When I saw him at the shows, it always put an emotional tear in my eye watching him and that dog. You know, it's something I can't explain; you had to see it. I wanted to get a picture of him and his dog, but I always was in a hurry and kept saying I'll get it at the next show.

Well, with covid and all the fear out there, the next show never came. Shows were getting canceled, and Dave wasn't at breakfast much anymore because he didn't want to catch it.

About a week ago, I went to pick up my breakfast sandwiches while on a salt run, and I asked my waitress Tanya "Have you seen Dave lately?"

I got that familiar look that spoke news that wasn't good.

Tanya told me that Dave had passed away about three weeks ago.

My stomach went into a knot, and I could feel my energy drain from my body as I struggled not to have tears on my cheeks in public.
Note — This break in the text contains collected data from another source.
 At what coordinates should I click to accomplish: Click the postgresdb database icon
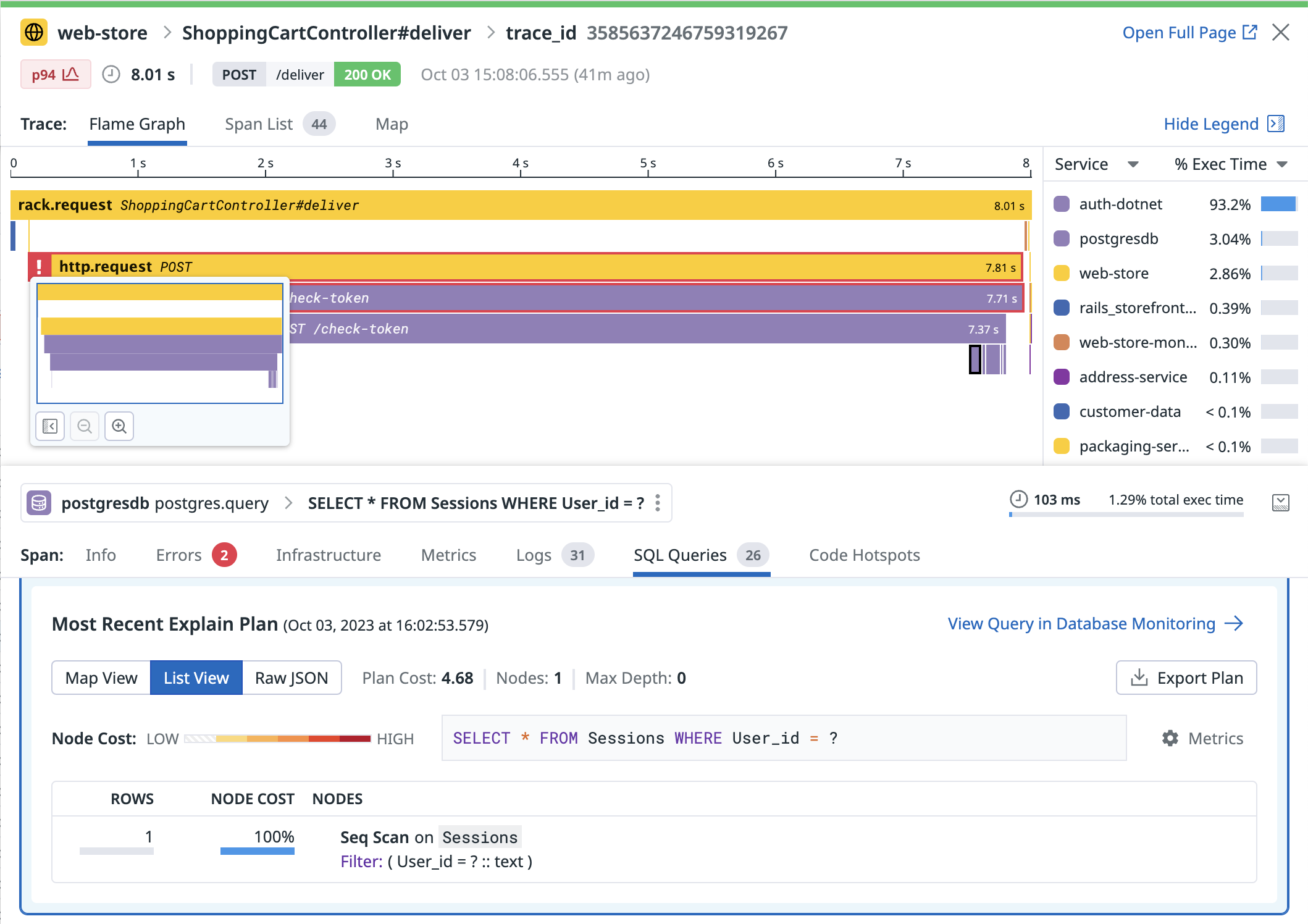pyautogui.click(x=38, y=503)
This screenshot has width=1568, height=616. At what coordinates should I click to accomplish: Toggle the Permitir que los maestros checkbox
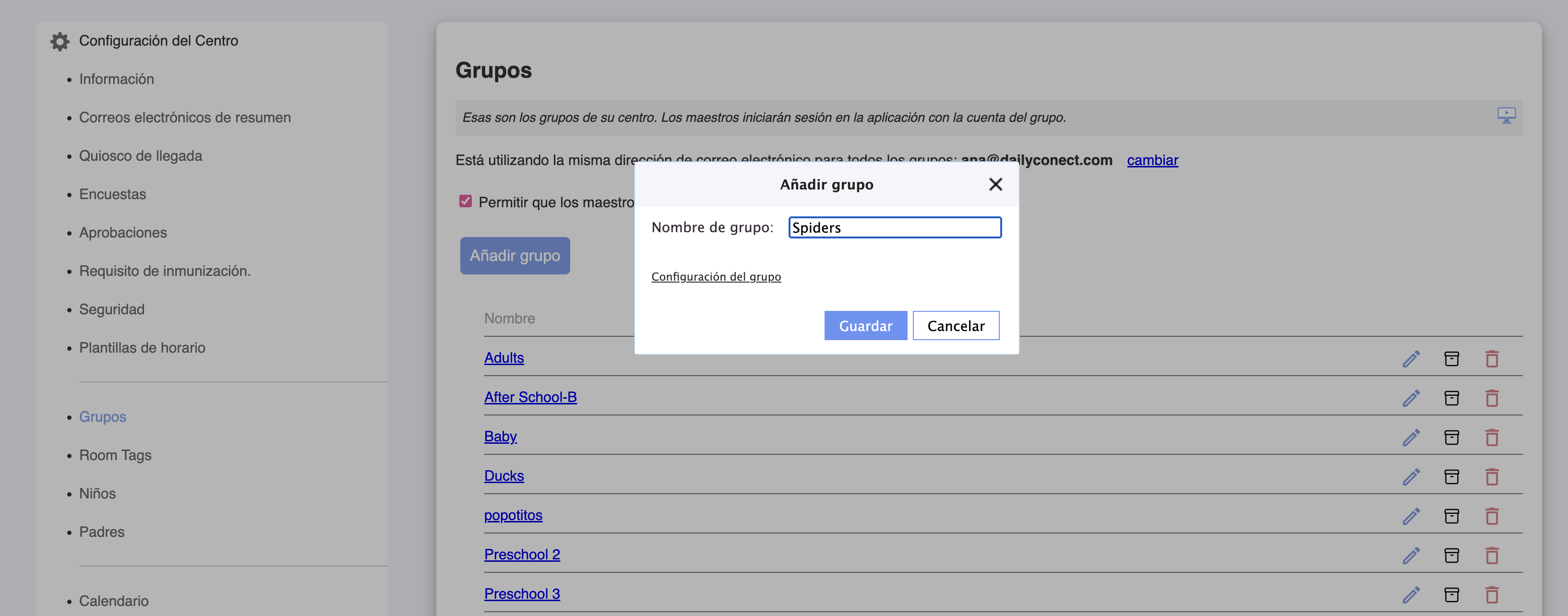466,201
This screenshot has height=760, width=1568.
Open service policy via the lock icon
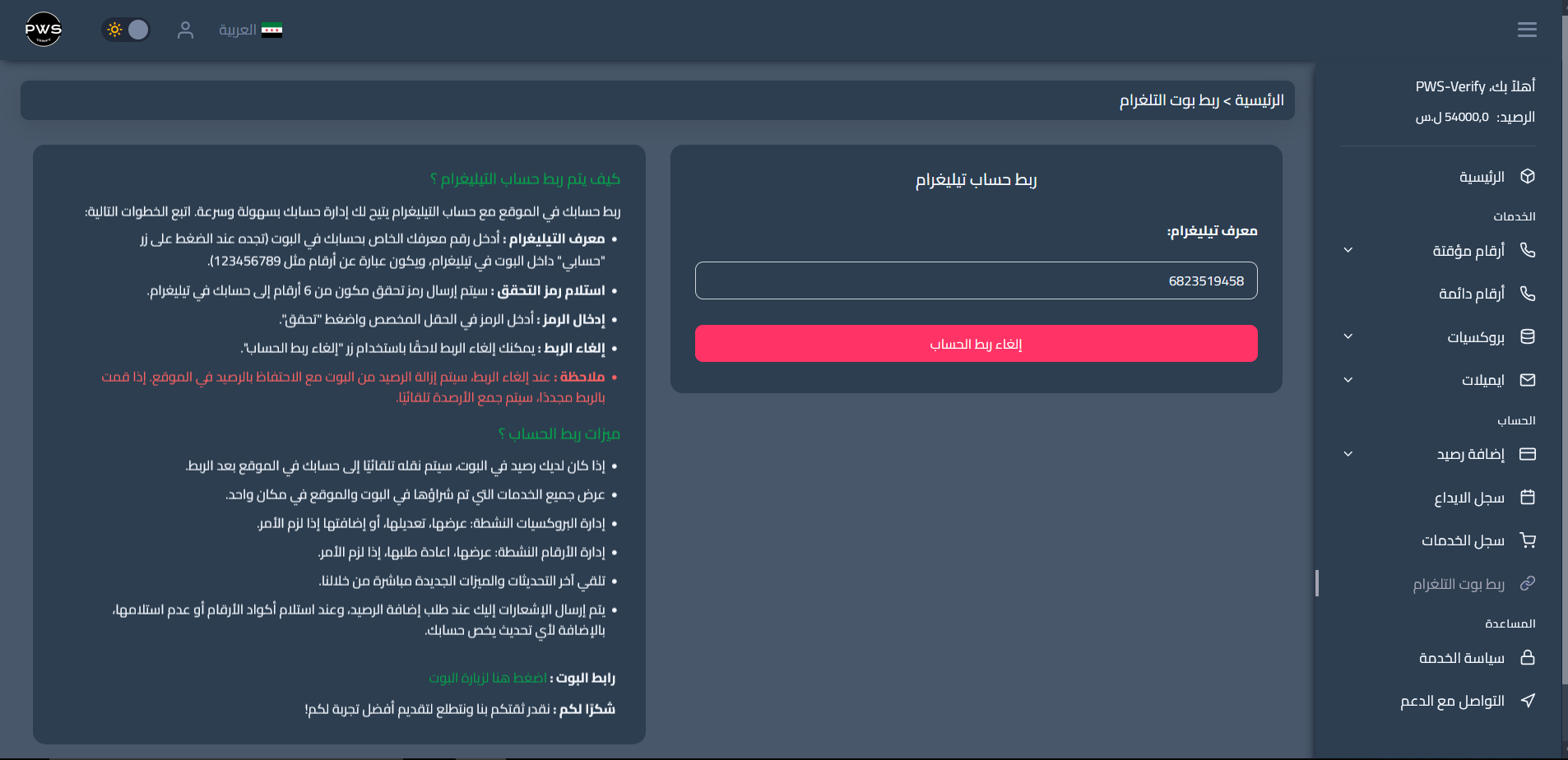click(x=1528, y=657)
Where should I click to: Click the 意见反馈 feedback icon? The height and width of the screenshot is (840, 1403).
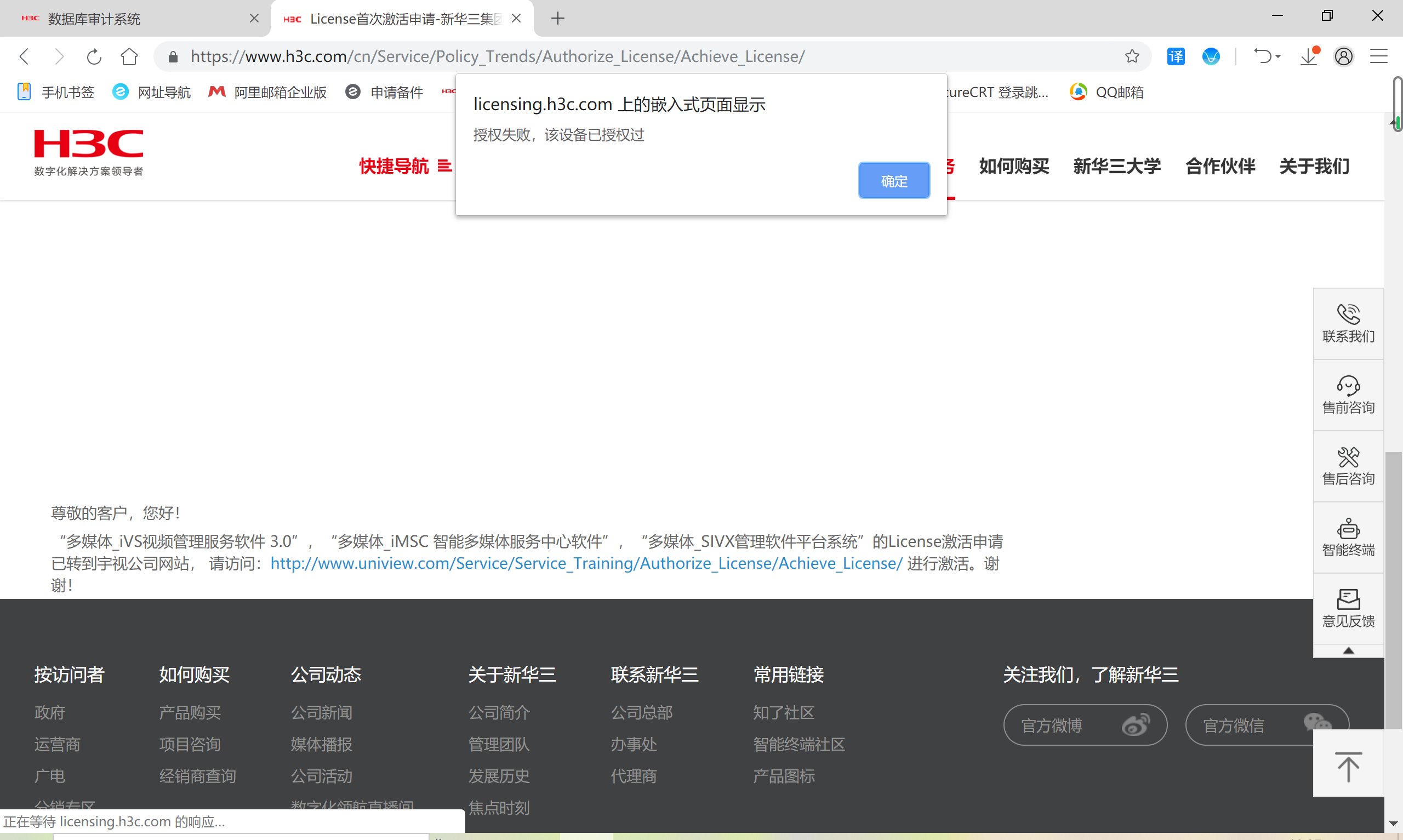[1348, 599]
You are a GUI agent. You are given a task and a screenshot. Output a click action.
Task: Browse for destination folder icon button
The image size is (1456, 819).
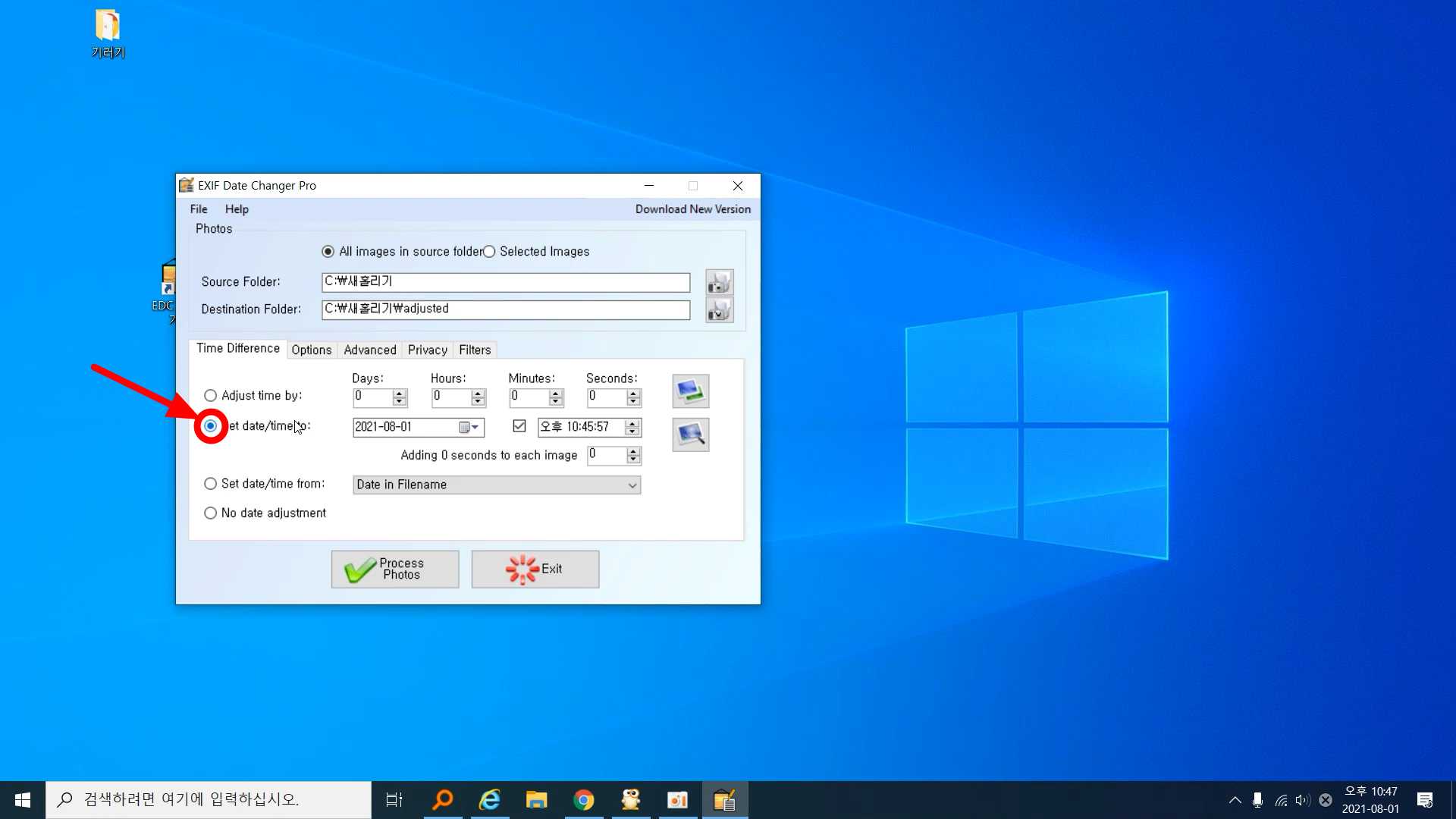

I just wanted to get in my truck to wrap my head around what I heard.

This news about Dave has really hammered life and its meaning home for me. You see, people never know what they are to some, how they may have touched a life, and we always put off letting them know.

I will never get that picture of him with his dog, nor will I get to tell him what he meant to me and how he was such a mentor in shaping my future.

Lesson learned; don't wait. Don't think you always have tomorrow because you don't. Living with regrets is a terrible thing, so don't put off telling and showing people what they mean to you. Please don't put off visiting or hanging out because our days are short; you will never know when the bell tolls for you.

Thank you, David Juliano, for being who you were, for guiding me into cars and shows, and for a lifestyle that is so rewarding. There will be a huge empty place at every car show I go to, especially the one's you and I attended together. I will surely miss you, just sitting there with your dog in total peace: Godspeed, my friend.